Interior: Serene modern minimalism
This turn-of-the-century house showcases a contemporary aesthetic with Asian sensibility.
When Muriel Solomon, a media executive, and her husband, Jordan, a biofuel business owner, moved into this turn-of-the-century midtown Toronto home in 2002, they opted for a quick cosmetic fix at first, pulling up carpet, stripping old wallpaper and painting the walls white. By the time they committed to a major structural renovation, they had been there for eight years.

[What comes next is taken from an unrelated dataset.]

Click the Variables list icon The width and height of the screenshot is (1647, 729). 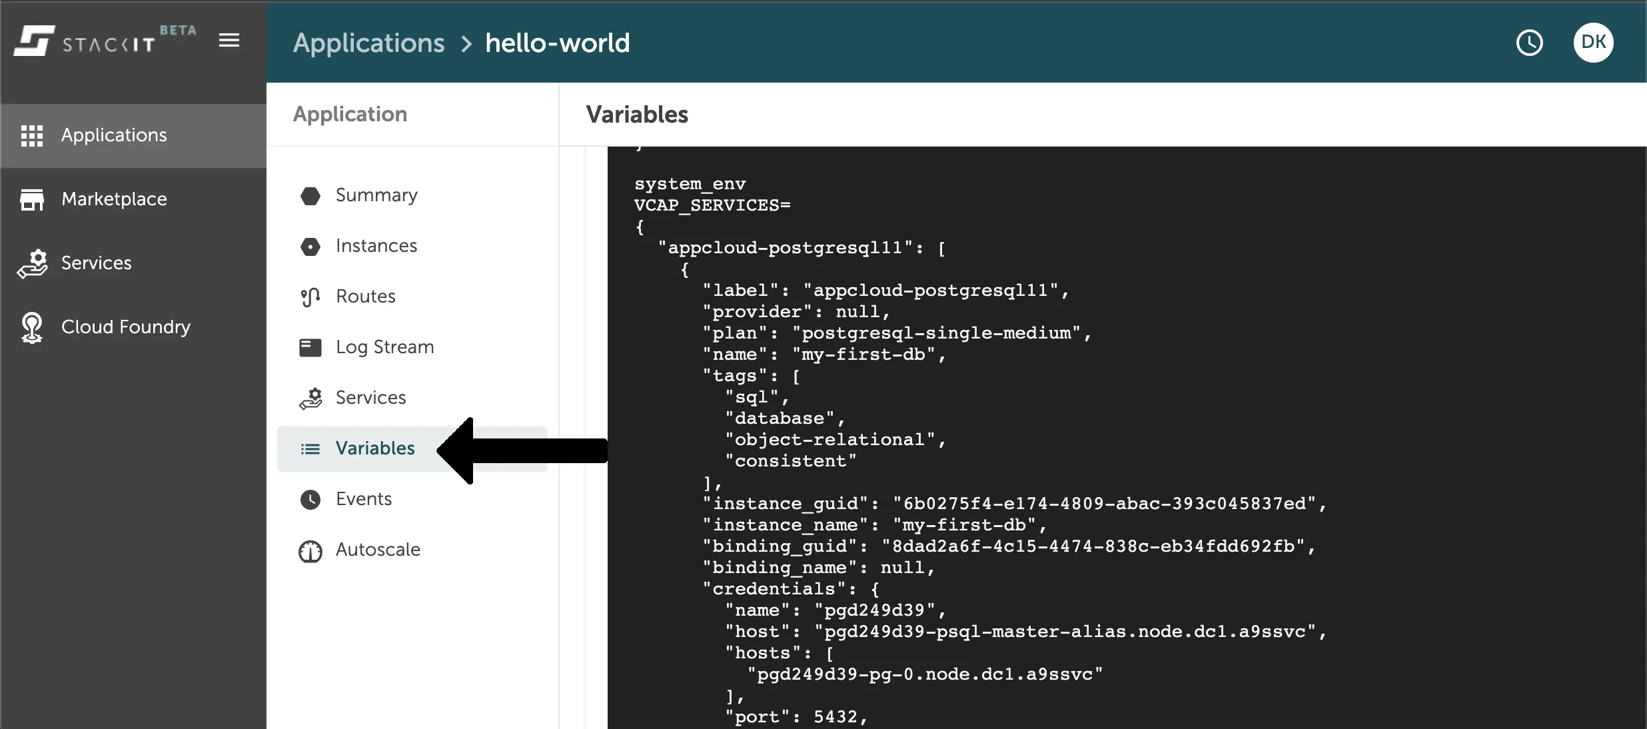tap(310, 448)
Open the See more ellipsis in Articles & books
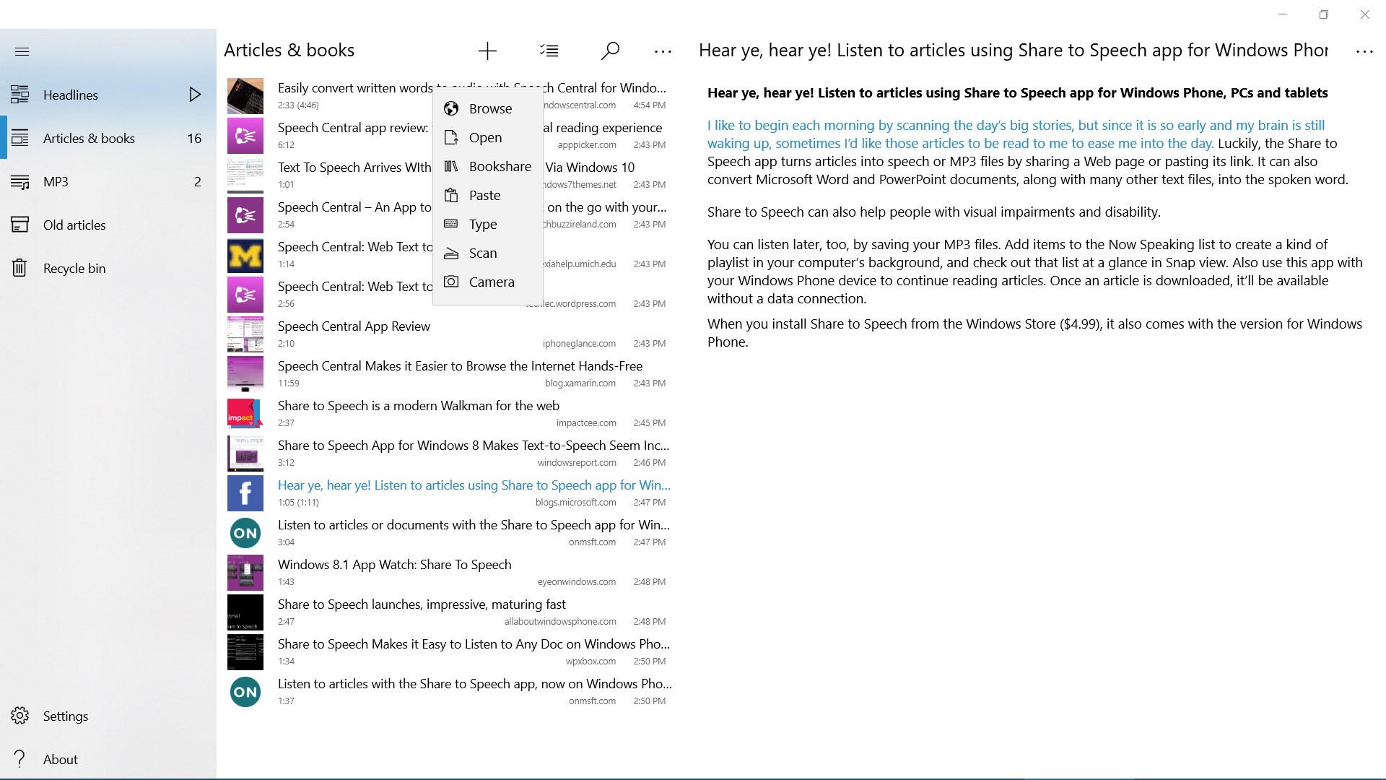This screenshot has width=1386, height=780. tap(663, 51)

Muriel knew how her family lived, what the problems were and how to make the space work, allowing her to make smart design choices.
“The previous kitchen was tiny and had a bad layout,” she says. “When I was cooking, I felt very isolated."
To remedy this, the Solomons enlisted the help of Toronto architect Drew Mandel to extend the back of their house by 15 feet on one side and three feet on the other to accommodate a large, open kitchen and family room.
High gloss kitchen
The kitchen incorporates sleek elements – high-gloss cabinetry, oak floors, and marble countertops and backsplash. The new concept allows for an open kitchen and family room.
"Now I can interact with my kids and husband while I cook, look outside and see the garden or enjoy the burning fire with everyone around," says Muriel.
Contrast kitchen island
To create a streamlined look, the kitchen’s high-gloss cabinetry was installed higher than the standard height to align with the stainless steel range hood. “Upper cabinetry typically sits lower, but I don’t like the way most range hoods notch up from it,” says Muriel. The large-scale grey veining on the Statuario marble backsplash and countertops provides an organic feel and adds interest to the otherwise sleek unadorned palette.
Serene family room
Beyond functionality, Muriel focused on creating a serene mood by blurring the lines between indoors and out.
A linen-covered sectional offers a space to lounge in the family room, which is open to the kitchen. “There’s definitely an Asian influence,” says Muriel, noting the playful motifs on the toss cushions and the artwork with a Japanese sensibility above the sofa. Put together, two side tables serve as a coffee table; they have removable Plexiglas tops that can be used as trays.
Contemporary living room retreat
The family room, which is open to the kitchen, has a comfy sectional, but not a TV. “Since my daytime life revolves around television, I wanted to be able to step away from it when I get home in the evening,” says Muriel. “I want my house to be a retreat for reading, playing, chatting and listening to music.”
She replaced the living room’s original brick fireplace with a more contemporary steel version, which echoes the one in the kitchen. Elements like antique armchairs, abstract artwork and a suspended light fixture by French designer Celine Wright add personality to the modern space. The artwork was a Mother’s Day gift from her son, Jeremie, when he was 10 (he’s 12 now, and an accomplished artist).
Zen master bathroom
In the master bath, the inviting soaker tub sits underneath the window, so it feels like “you’re up in the trees,” says Muriel. The minimal, defined lines of the vanity and bathtub enhance the soothing Zen feel.